ROC USA is a nonprofit social venture dedicated to making quality resident ownership of manufactured home communities (aka “mobile home parks”) possible nationwide. It works to provide democratic homeowner organizations with the opportunity, training and financing to purchase and manage their communities.
Founding President Paul Bradley said ROC USA strengthens the local ownership of communities with the scaled resources and efficiencies of a national organization, coupled with the regional support of a network of regional certified technical assistance providers.
“Ten-thousand homes is a significant milestone — it’s the equivalent of a good-sized town,” Bradley said, noting that if ROC USA were a community owner, it would boast the 12th-largest portfolio in America. “But our communities are resident-owned, resident-controlled and based on a model that preserves and improves affordable communities while building assets for low- and moderate-income families and individuals.”
Bradley said he knew that ROC USA would be successful because of resident ownership’s spotless track record in the Granite State, led by the New Hampshire Community Loan Fund since 1984. That’s when the Community Loan Fund, where Bradley worked as vice president before launching ROC USA in 2008, helped 14 homeowners form the Meredith Center Cooperative and launch a movement.
“When we started, we didn’t know there was a systemic problem for homeowners who don’t control the land under their homes. We simply worked to find a way to keep 14 families from losing their homes,” said Community Loan Fund President Juliana Eades, who at the time was its sole employee. “Seeing resident ownership grow in New Hampshire to now 113 communities and spread to 13 other states through ROC USA’s work is tremendously rewarding.”
ROC USA includes two wholly-owned subsidiaries: ROC USA Network and ROC USA Capital. ROC USA Network is made up of eight certified technical assistance providers — nonprofit organizations that provide on-the-ground organizational development in each ROC USA community. These trainers work with resident groups from the first meeting following notice of a community sale through the purchase process and for at least the life of the group’s mortgage. They train Board officers, help navigate renovation and rehabilitation projects, and work to make the community self-sufficient and strong.

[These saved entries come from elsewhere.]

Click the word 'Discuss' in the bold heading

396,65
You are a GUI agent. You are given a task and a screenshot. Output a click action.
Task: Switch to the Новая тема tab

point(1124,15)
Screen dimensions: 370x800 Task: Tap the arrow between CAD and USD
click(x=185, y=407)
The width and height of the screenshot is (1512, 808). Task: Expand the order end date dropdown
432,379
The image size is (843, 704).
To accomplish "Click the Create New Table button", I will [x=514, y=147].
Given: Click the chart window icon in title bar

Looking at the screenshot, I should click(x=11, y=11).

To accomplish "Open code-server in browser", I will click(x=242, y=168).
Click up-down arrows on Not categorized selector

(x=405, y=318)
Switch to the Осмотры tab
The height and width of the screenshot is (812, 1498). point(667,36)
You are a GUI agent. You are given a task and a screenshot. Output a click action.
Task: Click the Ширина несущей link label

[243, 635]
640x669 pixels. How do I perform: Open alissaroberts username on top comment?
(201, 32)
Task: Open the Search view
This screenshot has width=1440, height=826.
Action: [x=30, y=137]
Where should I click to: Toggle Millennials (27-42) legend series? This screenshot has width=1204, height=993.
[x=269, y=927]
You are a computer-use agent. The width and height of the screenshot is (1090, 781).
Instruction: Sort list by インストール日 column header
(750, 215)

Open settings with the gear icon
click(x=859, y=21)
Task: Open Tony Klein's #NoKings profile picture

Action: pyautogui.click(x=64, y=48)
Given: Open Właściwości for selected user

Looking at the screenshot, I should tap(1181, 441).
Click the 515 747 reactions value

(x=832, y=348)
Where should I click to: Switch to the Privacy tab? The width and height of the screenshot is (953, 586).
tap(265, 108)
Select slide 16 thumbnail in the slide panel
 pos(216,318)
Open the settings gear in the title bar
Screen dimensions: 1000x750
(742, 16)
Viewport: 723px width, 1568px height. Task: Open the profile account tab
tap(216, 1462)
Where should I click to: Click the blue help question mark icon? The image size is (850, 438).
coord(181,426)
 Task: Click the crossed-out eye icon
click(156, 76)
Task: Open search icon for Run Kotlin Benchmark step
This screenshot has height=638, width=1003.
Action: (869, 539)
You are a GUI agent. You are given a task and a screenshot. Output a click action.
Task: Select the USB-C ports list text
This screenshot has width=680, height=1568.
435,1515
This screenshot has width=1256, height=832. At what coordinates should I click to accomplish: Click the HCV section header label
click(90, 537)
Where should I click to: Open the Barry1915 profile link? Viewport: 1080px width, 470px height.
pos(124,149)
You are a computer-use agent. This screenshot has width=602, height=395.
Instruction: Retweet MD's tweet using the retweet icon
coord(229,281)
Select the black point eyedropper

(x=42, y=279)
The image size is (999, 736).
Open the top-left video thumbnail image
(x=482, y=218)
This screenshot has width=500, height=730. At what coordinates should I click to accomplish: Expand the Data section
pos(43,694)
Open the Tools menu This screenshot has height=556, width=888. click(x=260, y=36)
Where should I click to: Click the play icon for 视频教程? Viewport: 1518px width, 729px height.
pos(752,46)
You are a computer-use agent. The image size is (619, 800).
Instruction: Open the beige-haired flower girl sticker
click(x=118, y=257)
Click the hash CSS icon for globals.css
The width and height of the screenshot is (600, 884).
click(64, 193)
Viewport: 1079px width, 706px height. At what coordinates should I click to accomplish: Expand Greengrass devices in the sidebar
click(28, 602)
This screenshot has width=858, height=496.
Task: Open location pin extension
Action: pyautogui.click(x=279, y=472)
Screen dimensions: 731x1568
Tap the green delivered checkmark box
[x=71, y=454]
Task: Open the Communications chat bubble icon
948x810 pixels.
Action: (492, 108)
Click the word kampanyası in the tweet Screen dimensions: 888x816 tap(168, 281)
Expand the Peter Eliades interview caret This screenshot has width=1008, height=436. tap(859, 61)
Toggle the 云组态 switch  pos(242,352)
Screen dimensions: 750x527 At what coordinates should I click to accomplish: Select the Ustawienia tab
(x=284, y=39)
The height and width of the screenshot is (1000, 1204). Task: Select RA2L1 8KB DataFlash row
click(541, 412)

Cooperative Development Institute (CDI) is one such organization. CDI, a nonprofit 501(c)3 founded in 1994, has been a ROC USA Certified Technical Assistance Provider since 2009. Its mission of building a cooperative economy in the Northeast has been greatly advanced since joining the ROC USA Network. CDI has helped roughly 20 communities achieve resident ownership and work with several previously established co-ops, totaling more than 2,000 homes in its five-state region. As more and more co-ops are created, CDI and ROC USA are facilitating the creation of networks that increase the benefits of cooperation.
“The Cooperative Development Institute is immensely pleased to have participated in the preservation of the ROC USA Network’s 10,000th affordable home,” said Noémi Giszpenc, CDI’s executive director. “Each and every one of those homes is important — they represent a family’s security. We look forward to growing our work and offering this basic opportunity of safe, secure, affordable land tenure to thousands and thousands more homeowners.”
ROC USA Capital is a U.S. Department of Treasury-Certified Community Development Financial Institution. Its sole line of business is making pre-development, purchase and construction loans to resident-owned communities that work with a ROC USA certified technical assistance provider. Since 2008, it has made nearly $100 million in purchase loans alone.
Bradley said it’s that combination of ready financing and ongoing technical assistance that sets ROC USA apart and has made it so successful.
“With resident ownership, the homeowners in our network know their homes — their largest assets — are secure,” he said. “That stability fosters a new wave of reinvestment in Members’ homes, the community in general, and an increase in camaraderie that really transforms a group of houses into a neighborhood.”
Cooperative ownership of mobile home parks as a way of preserving affordable communities is a priority for several national non-profit organizations that in 2008 formed ROC USA to make resident-owned communities viable nationwide. ROC USA is sponsored by NeighborWorks® America, Capital Impact Partners, the Corporation for Enterprise Development (CFED), and the Community Loan Fund.
Since launching in 2008, ROC USA has helped a resident group purchase its community once every 32 days on average. Turnpike Park Cooperative Inc. in Westborough, Mass., recently refinanced its purchase with ROC USA Capital. The 46 homes in the Boston MetroWest community bring the total number of homes in ROC USA communities to 10,017.
“We have the actual water, sewer and road resurfacing project to complete now so we have another hurdle to overcome,” said Scott Knox, president of the co-op’s board of directors. “But by working together, we will all make it through to the end and have a beautiful functional cooperative to show and be proud of.”
The eight certified technical assistance providers with which ROC USA partners are equipped to work in 23 states. They are: CASA of Oregon; ROC Northwest (Olympia, Wash.); NeighborWorks Montana; UROC (Salt Lake City); Northcountry Cooperative Foundation (Minneapolis); PathStone Corporation (Rochester, N.Y.); Cooperative Development Institute (Shelburne Falls, Mass.); and ROC-NH (a program of the New Hampshire Community Loan Fund).